PCORI Fee
The Patient-Centered Outcomes Research Trust Fund fee is a fee on issuers of specified
health insurance policies and plan sponsors of applicable self-insured health plans
that helps to fund the Patient-Centered Outcomes Research Institute (PCORI). The
institute will assist, through research, patients, clinicians, purchasers and policy-makers,
in making informed health decisions by advancing the quality and relevance of evidence-based
medicine. The institute will compile and distribute comparative clinical effectiveness
research findings.
The fee is paid annually using Form 720, Quarterly Federal Excise Tax Return. The payment,
paid through the Electronic Federal Tax Payment System (EFTPS), should be applied to the second quarter. Issuers
of specified health insurance policies and plan sponsors of applicable self-insured
health plans will file annually Form 720, Quarterly Federal Excise Tax Return, to
report and pay the PCORI fee. The Form 720 will be due on July 31 of the year following
the last day of the policy year or plan year.
Specified Health Insurance Policies and Applicable Self-Insured Health Plans
The fee is imposed on an issuer of a specified health insurance policy and a plan
sponsor of an applicable self-insured health plan.

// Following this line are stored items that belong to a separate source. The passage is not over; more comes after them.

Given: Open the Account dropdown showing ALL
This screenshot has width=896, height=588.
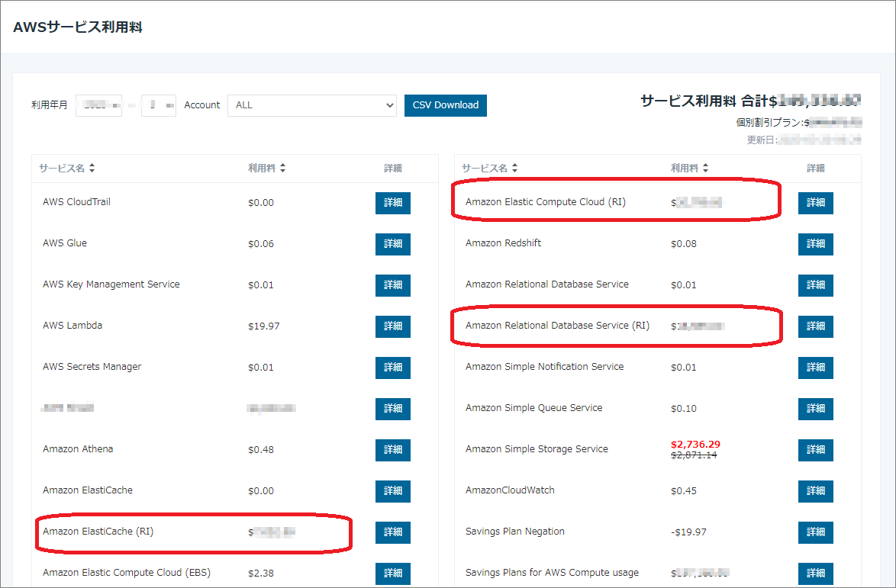Looking at the screenshot, I should coord(311,105).
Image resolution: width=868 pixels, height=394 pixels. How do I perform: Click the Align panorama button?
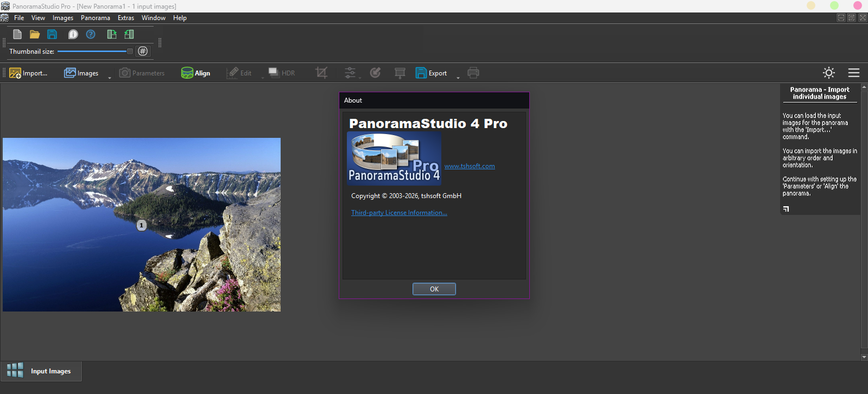pos(196,73)
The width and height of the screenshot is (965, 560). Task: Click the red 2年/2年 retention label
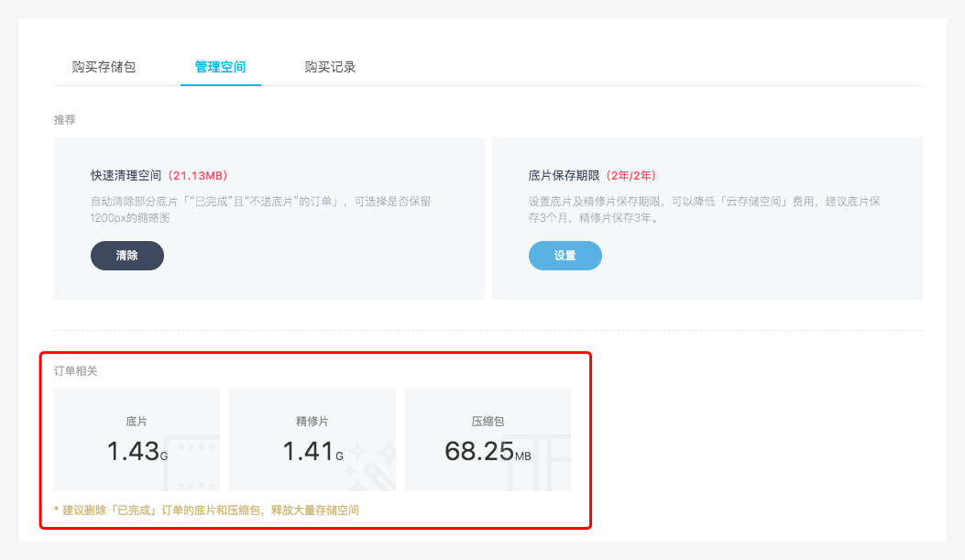tap(631, 175)
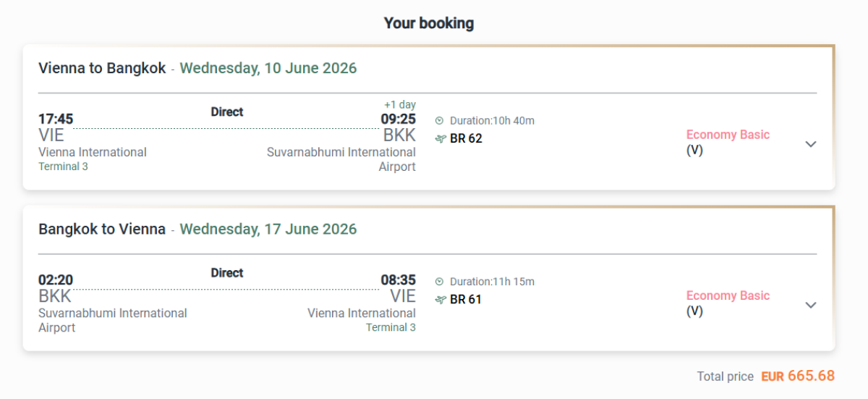Select the Economy Basic fare on return flight

pos(728,295)
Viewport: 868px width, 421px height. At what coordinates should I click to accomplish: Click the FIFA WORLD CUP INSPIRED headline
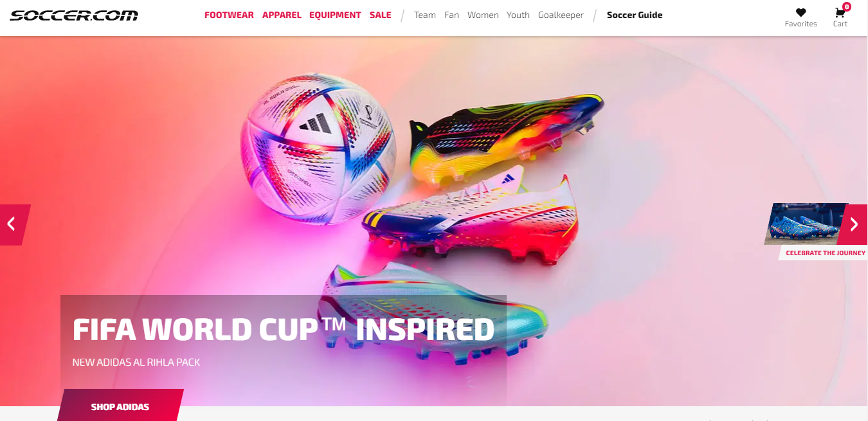tap(284, 329)
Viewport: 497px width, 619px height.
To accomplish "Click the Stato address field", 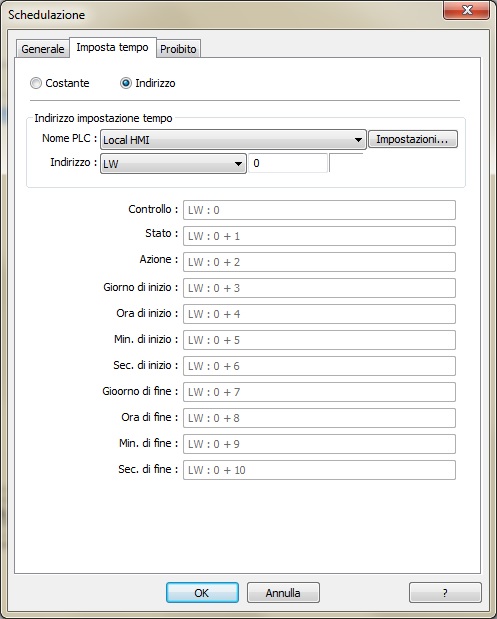I will point(319,236).
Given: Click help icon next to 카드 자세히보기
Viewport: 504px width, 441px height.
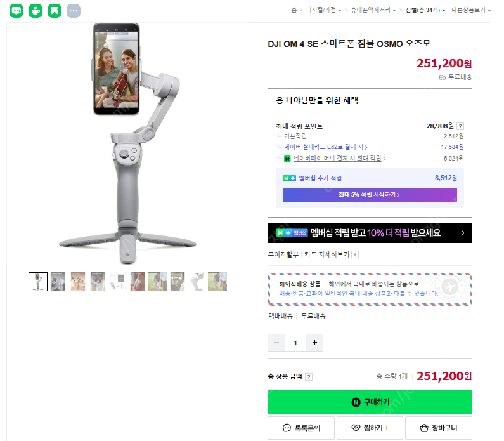Looking at the screenshot, I should coord(355,254).
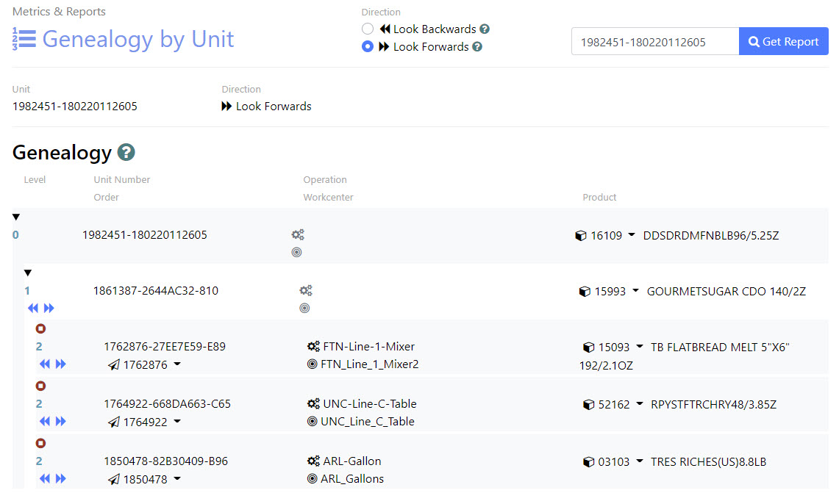Collapse the level 0 genealogy tree

(x=16, y=217)
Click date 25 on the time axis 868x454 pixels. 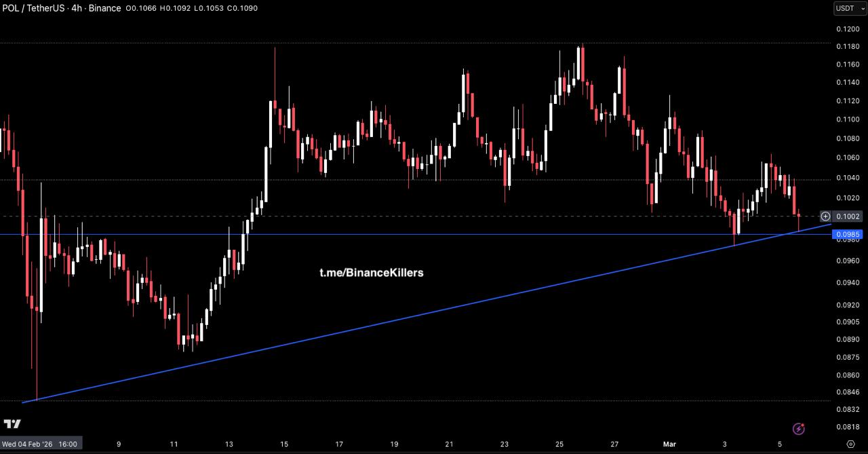pos(559,444)
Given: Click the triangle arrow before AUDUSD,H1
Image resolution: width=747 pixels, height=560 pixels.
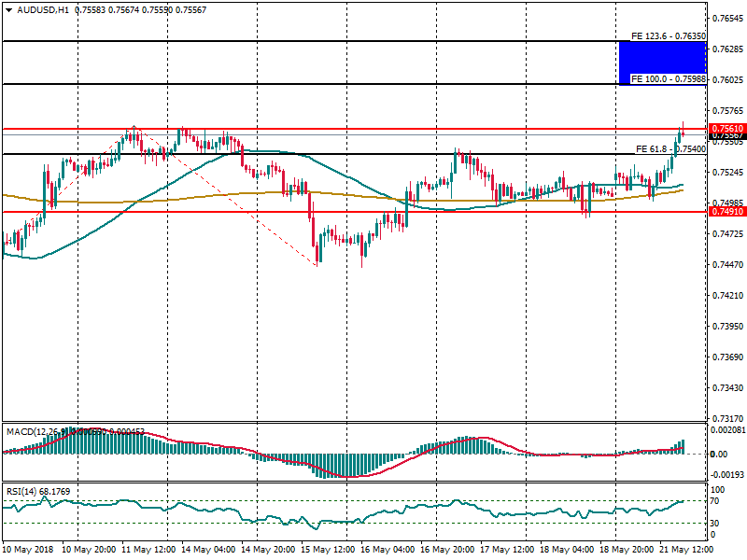Looking at the screenshot, I should click(x=9, y=9).
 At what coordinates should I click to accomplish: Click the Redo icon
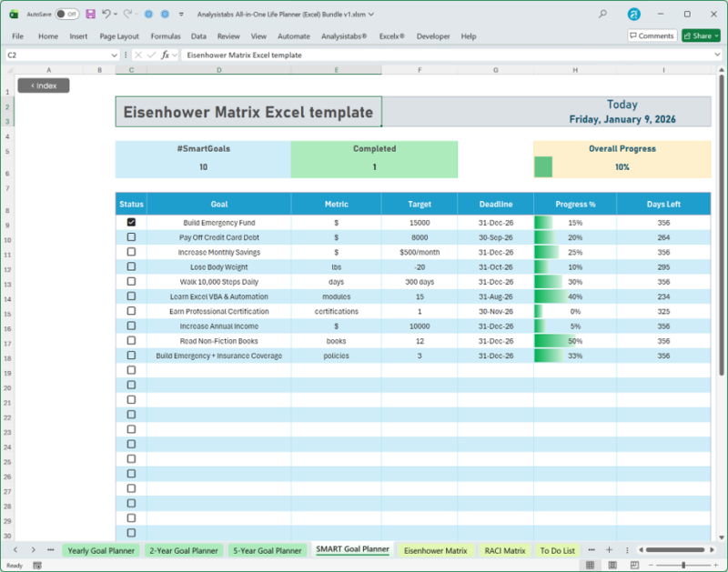(x=127, y=14)
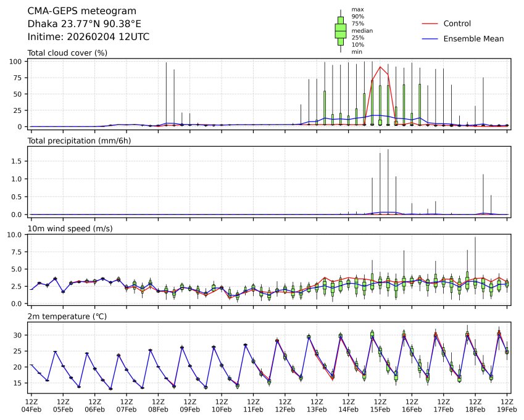Click the 'median' label in box-plot legend
524x420 pixels.
[x=362, y=30]
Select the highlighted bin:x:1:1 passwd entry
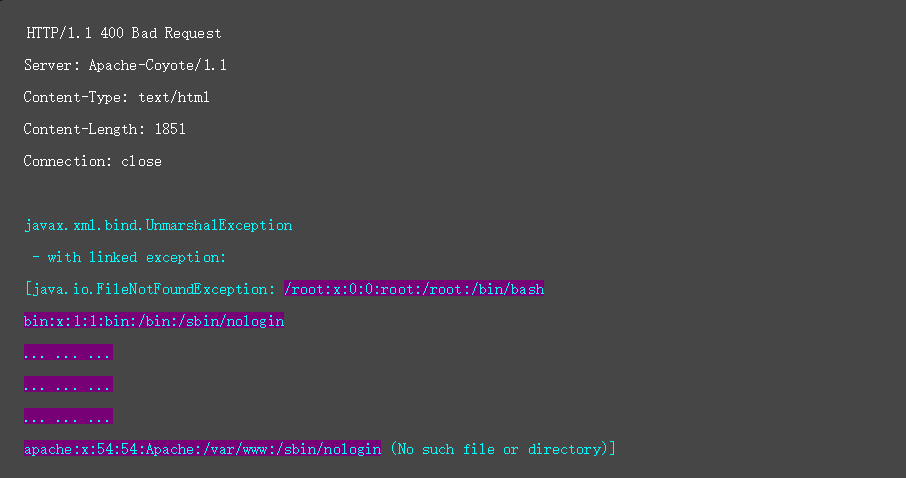The height and width of the screenshot is (478, 906). pos(154,321)
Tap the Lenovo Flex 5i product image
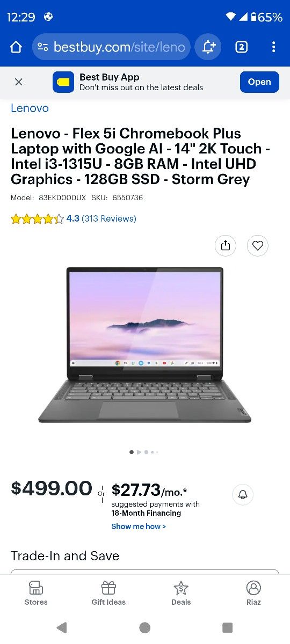 [x=144, y=345]
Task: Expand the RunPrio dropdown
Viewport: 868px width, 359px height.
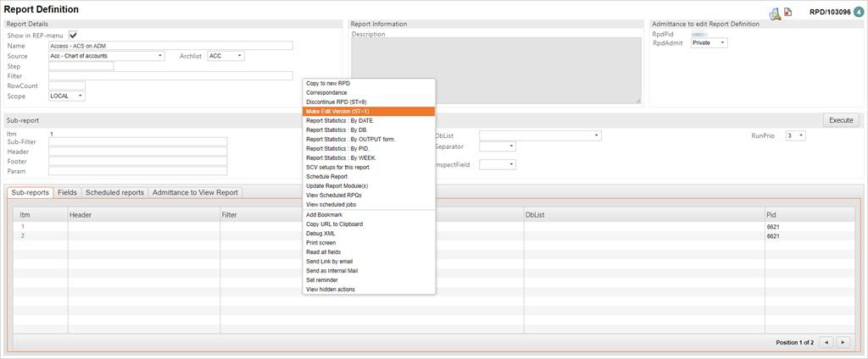Action: (794, 135)
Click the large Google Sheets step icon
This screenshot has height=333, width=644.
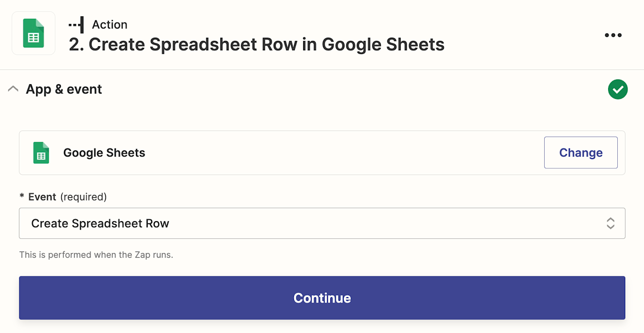click(34, 33)
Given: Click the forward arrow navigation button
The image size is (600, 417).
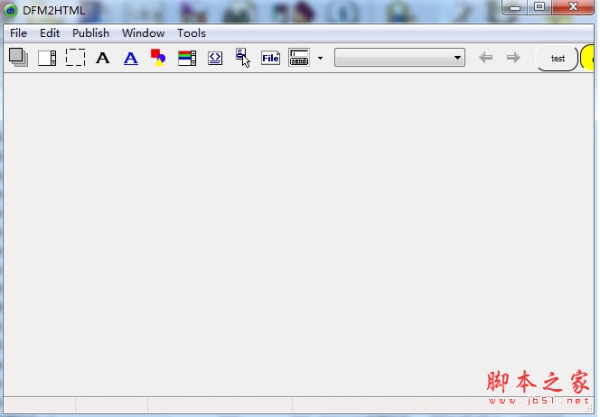Looking at the screenshot, I should 513,58.
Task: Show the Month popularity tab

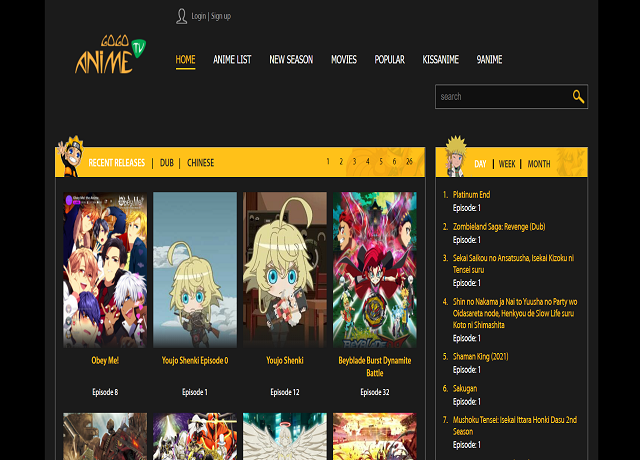Action: pos(538,164)
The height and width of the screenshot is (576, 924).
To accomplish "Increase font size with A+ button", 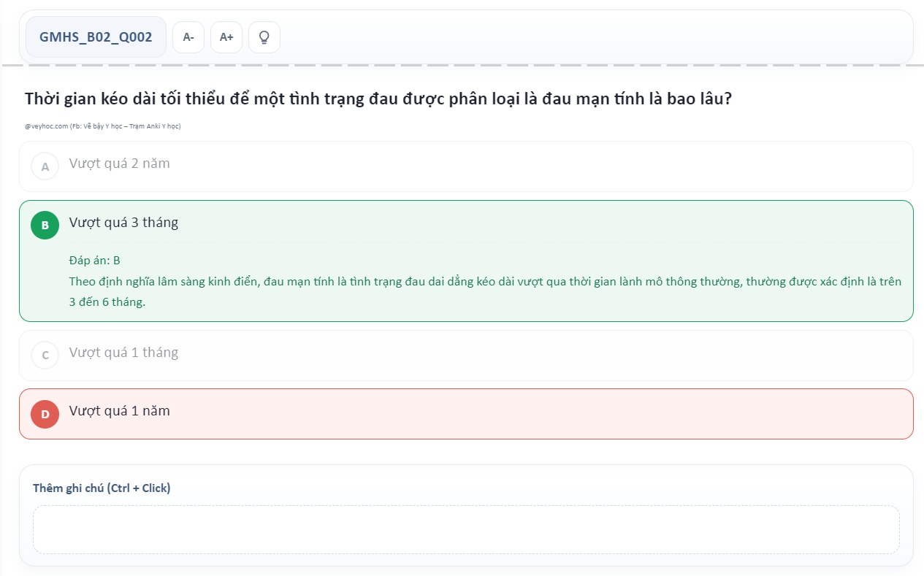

Specified Health Insurance Policies
For issuers of specified health insurance policies, the fee for a policy year ending
before Oct. 1, 2013, is $1, multiplied by the average number of lives covered under
the policy for that policy year. Generally, issuers of specified health insurance
policies must use one of the following four alternative methods to determine the
average number of lives covered under a policy for the policy year.
Actual Count Method:
For policy years that end on or after Oct. 1, 2012, issuers using the actual count
method may begin counting lives covered under a policy as May 14, 2012, rather than
the first day of the policy year, and divide by the appropriate number of days remaining
in the policy year.
Snapshot Method:
For policy years that end on or after Oct. 1, 2013, but began before May 14, 2012,
issuers using the snapshot method may use counts from the quarters beginning on
or after May 14, 2012, to determine the average number of lives covered under the
policy.
Member Months Method and 4
State Form Method: The member months data and the data reported on state forms are
based on the calendar year. To adjust for 2012, issuers will use a pro rata approach
for calculating the average number of lives covered using the member months method
or the state form method for 2012. For example, the issuers using the member months
number for 2012 will divide the member months number by 12 and multiply the resulting
number by one quarter to arrive at the average number of lives covered for October
through December 2012.
Applicable Self-Insured Health Plans
For plan sponsors of applicable self-insured health plans, the fee for a plan year
ending before Oct. 1, 2013, is $1, multiplied by the average number of lives covered
under the plan for that plan year. Generally, plan sponsors of applicable self-insured
health plans must use one of the following three alternative methods to determine
the average number of lives covered under a plan for the plan year.
Actual Count Method:
A plan sponsor may determine the average number of lives covered under a plan for
a plan year by adding the totals of lives covered for each day of the play year
and dividing that total by the total number of days in the plan year.
Snapshot Method:
A plan sponsor may determine the average number of lives covered under an applicable
self-insured health plan for a plan year based on the total number of lives covered
on one date (or more dates if an equal number of dates is used in each quarter)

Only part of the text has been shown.